__PROBLEM TO WORK ON__
What do the lines say from the start of the entries through the one containing "Task: Reply to"? Repeat them exactly.

(Saved data entries)
——

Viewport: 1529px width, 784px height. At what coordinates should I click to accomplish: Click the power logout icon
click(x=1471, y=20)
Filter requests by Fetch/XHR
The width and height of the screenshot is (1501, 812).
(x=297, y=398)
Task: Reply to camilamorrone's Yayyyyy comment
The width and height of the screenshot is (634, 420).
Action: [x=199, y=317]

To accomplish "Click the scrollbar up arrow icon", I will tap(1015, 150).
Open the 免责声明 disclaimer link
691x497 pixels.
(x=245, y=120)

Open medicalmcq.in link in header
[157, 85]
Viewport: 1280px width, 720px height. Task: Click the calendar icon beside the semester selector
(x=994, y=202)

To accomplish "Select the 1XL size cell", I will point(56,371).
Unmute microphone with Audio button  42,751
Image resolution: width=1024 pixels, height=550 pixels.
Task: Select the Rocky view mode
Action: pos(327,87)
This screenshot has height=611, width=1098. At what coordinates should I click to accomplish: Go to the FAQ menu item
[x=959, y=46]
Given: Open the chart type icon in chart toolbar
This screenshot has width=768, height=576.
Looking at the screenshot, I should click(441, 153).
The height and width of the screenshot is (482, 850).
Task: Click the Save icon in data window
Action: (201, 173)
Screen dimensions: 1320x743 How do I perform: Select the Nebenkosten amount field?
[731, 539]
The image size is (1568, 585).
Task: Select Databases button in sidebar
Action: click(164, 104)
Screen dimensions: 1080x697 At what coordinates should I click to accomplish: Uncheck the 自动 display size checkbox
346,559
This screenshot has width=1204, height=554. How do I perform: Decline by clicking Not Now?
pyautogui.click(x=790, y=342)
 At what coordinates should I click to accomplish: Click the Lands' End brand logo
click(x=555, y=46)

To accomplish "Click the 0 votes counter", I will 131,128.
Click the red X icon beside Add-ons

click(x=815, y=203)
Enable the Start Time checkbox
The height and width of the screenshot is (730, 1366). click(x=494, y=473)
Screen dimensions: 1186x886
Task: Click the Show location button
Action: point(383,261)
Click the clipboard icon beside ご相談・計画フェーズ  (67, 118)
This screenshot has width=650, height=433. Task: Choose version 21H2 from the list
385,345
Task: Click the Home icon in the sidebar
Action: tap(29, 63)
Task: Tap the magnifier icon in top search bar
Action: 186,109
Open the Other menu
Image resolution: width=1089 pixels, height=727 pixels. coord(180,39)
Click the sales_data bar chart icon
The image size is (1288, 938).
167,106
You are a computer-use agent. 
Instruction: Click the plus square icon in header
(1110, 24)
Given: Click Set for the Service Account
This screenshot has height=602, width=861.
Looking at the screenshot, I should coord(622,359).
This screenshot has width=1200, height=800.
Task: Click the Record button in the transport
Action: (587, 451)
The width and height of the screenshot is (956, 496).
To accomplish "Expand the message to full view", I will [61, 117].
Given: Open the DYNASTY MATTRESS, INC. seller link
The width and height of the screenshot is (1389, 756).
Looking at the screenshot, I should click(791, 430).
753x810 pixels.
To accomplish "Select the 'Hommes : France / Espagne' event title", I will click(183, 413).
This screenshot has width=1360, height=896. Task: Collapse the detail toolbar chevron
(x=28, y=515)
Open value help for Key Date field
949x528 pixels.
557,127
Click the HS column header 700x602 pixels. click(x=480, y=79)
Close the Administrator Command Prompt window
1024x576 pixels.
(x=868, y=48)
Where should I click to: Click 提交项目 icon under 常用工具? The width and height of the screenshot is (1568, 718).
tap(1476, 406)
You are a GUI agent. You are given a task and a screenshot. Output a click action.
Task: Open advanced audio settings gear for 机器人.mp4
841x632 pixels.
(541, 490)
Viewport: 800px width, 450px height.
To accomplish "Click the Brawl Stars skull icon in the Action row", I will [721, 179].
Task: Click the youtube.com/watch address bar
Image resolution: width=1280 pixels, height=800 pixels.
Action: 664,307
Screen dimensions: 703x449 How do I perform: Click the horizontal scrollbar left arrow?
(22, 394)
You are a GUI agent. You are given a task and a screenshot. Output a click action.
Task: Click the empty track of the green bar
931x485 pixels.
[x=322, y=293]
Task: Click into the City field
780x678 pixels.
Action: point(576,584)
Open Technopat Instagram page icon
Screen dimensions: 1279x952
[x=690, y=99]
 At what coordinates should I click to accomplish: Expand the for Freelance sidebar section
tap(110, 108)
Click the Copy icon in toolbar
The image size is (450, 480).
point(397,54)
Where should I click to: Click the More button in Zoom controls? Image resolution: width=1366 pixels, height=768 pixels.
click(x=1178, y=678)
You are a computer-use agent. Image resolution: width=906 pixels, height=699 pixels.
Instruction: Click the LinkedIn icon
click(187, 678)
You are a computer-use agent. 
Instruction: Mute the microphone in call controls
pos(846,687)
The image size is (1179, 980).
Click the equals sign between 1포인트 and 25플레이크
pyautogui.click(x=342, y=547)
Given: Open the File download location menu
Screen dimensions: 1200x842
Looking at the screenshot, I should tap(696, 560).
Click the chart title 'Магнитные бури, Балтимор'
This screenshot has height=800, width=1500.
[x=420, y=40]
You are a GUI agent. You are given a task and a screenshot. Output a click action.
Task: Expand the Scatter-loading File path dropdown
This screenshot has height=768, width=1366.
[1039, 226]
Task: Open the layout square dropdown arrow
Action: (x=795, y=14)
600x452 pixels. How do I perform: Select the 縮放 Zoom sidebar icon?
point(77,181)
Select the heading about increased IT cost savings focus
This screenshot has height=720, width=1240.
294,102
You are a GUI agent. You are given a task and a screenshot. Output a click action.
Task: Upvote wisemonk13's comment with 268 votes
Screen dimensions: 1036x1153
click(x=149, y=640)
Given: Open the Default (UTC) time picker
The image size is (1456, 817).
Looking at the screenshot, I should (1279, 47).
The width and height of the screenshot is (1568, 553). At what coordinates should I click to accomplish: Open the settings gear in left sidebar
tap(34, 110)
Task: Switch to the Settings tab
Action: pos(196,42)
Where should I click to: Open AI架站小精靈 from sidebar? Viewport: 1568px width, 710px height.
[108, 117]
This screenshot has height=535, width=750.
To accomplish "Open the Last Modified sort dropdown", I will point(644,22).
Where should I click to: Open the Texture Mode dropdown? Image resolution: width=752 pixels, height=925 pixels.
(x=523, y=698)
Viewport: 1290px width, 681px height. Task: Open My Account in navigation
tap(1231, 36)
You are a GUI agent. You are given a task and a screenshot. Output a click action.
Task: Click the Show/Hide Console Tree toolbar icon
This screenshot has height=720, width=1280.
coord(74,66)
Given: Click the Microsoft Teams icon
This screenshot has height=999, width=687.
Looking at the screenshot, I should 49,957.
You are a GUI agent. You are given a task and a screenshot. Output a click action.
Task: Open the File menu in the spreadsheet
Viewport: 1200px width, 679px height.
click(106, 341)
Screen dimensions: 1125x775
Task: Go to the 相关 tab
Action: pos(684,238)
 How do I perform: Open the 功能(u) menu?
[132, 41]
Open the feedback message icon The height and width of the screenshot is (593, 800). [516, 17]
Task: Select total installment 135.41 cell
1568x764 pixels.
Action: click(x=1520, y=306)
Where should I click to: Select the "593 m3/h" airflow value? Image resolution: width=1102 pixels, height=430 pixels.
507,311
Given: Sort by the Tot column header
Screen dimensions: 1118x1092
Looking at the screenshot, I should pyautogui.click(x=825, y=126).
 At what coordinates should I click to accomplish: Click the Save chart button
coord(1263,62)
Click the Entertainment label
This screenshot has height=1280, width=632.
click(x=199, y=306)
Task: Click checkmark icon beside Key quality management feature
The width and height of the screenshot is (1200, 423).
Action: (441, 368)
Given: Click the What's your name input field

——

__COMPLETED TASK__
Viewport: 1529px width, 784px height. At what coordinates should I click to accomplish: Click the power logout icon
click(x=1471, y=20)
Filter requests by Fetch/XHR
The width and height of the screenshot is (1501, 812).
(x=297, y=398)
Task: Reply to camilamorrone's Yayyyyy comment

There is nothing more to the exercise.